- Born: 25 October 1631 Exeter
- Died: 1713 (aged 81–82) Exeter
- Occupation: Nonconformist minister

= George Trosse =

English nonconformist minister

George Trosse (25 October 1631 – 1713) was an English nonconformist minister. He is best known for his autobiographical accounts of periods of mental illness he experienced in his younger years.

==Early life==
The younger son of Henry Trosse, counselor-at-law, he was born at Exeter on 25 October 1631; his mother was Rebekah, daughter of Walter Burrow, a prosperous merchant and twice mayor of Exeter. His family had no Puritan leanings; his uncle Roger Trosse (1595–1674), rector (1618) of Rose Ash, Devon, was one of the sequestered clergy of the English Civil War. Trosse was intended for the practice of law; his father, dying early, left him his law library; but on leaving Exeter grammar school Trosse went into business.

In 1646 Trosse was sent to an English merchant at Morlaix in Brittany, who placed him for a year with Ramet, a Huguenot pastor at Pontivy, to learn French. Returning to Exeter in 1648, he was sent to a brother-in-law in London for introduction to a Portugal merchant. Having been made free of the Drapers' Company, he sailed for Porto where he remained for two and a half years. He returned to Exeter early in 1651.

==Breakdown, recovery and Oxford==
Three times Trosse's friends placed him under restraint with a physician at Glastonbury. Between his episodes he listened to Presbyterian preachers, became a communicant, and was especially drawn to Thomas Ford. After two relapses and an attempt at suicide, he experienced better mental health.

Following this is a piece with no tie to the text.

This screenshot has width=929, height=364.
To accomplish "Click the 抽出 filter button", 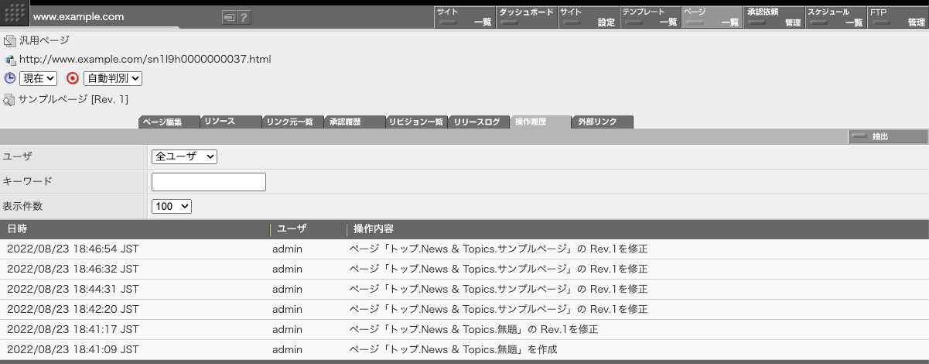I will (887, 137).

Supported by his mother, Trosse entered Pembroke College, Oxford as a gentleman commoner at the end of May 1657, where his tutor was Thomas Cheeseman, a blind scholar; among his contemporaries at Oxford was his kinsman Denis Grenville. He matriculated on 9 August 1658, spent seven full years at Oxford, acquired a fair amount of Greek and Hebrew knowledge, but took no degree in consequence of the required subscription to the 39 Articles.

==Minister==
Meaning to enter the ministry, Trosse studied the question of conformity; his views were formed under the influence of Henry Hickman. Returning to Exeter in 1664, he attended church with his mother, but began to preach privately out of church hours. Robert Adkins, ejected from St. John's, Exeter, pressed him to receive ordination. He was ordained in Somerset (1666) by Joseph Alleine of Taunton, and five others, including Adkins. During the year (1672–1673) of Charles II's indulgence, he preached publicly in a licensed house. For conventicle preaching he was arrested with others on 5 October 1685 and imprisoned for six months. He declined to avail himself (1687) of James II's Declaration of Indulgence, though the Exeter dissenters built a meeting-house, James's Meeting, in that year for Joseph Hallett I.

On Hallett's death (14 March 1688–9) Trosse succeeded him, and from the passing of the Act of Toleration 1689 conducted services in church hours and took a stipend which (except in the year of indulgence) he had until then declined. His assistant was Joseph Hallett II. He took part in the formation in 1691 of a union of Devon ministers, on the London model. He remained active to the end of a long life; though ailing in health, he preached as usual on the morning of Sunday, 11 January 1713, and died soon after reaching home. He was buried on 13 January in St. Bartholomew's churchyard, Exeter; his funeral sermon was repeated to large audiences.

==Works==
Trosse published, besides a sermon (1693) before the united ministers at Taunton:

- The Lord's Day Vindicated, 1682; in reply to Francis Bampfield; answered by Joseph Nott and by Edmund Elys, and defended in The Sauciness of a Seducer Rebuked, 1693
- A Discourse of Schism, 1701
- A Defence of ... Discourse of Schism, Exeter, 1702
- Mr. Trosse's Vindication ... from ... Aspersions, Exeter, 1709

The Exposition of the Assembly's Catechism, 1693, by John Flavel, was finished and edited by Trosse. In 1719, during the Exeter controversy around James Peirce, a catechism and sermon by Trosse were published in a pamphlet, and answered by Thomas Emlyn.

Trosse's autobiography to 1689 (finished 15 February 1693) was published (1714) as The Life of the Reverend Mr. Geo. Trosse Late Minister of the Gospel in the City of Exon, in accordance with his instructions to his widow in his will; a preface by Hallett, his assistant, defends the publication. He dwells on his drunkenness, lechery and masturbation. Attacks of mental illness recurred until he was about 26. He attributed the attacks, in part, to demonic possession. His work, in which theology is used to describe madness, has been considered the first such psychological account of an episode.

The autobiography was abridged in the Life by Isaac Gilling, who made use also of a further manuscript, and of correspondence. Gilling gives an elaborate account of Trosse's ministry.

==Family==
Trosse married (1680) Susanna, daughter of Richard White, an Exeter merchant, who survived him, without issue.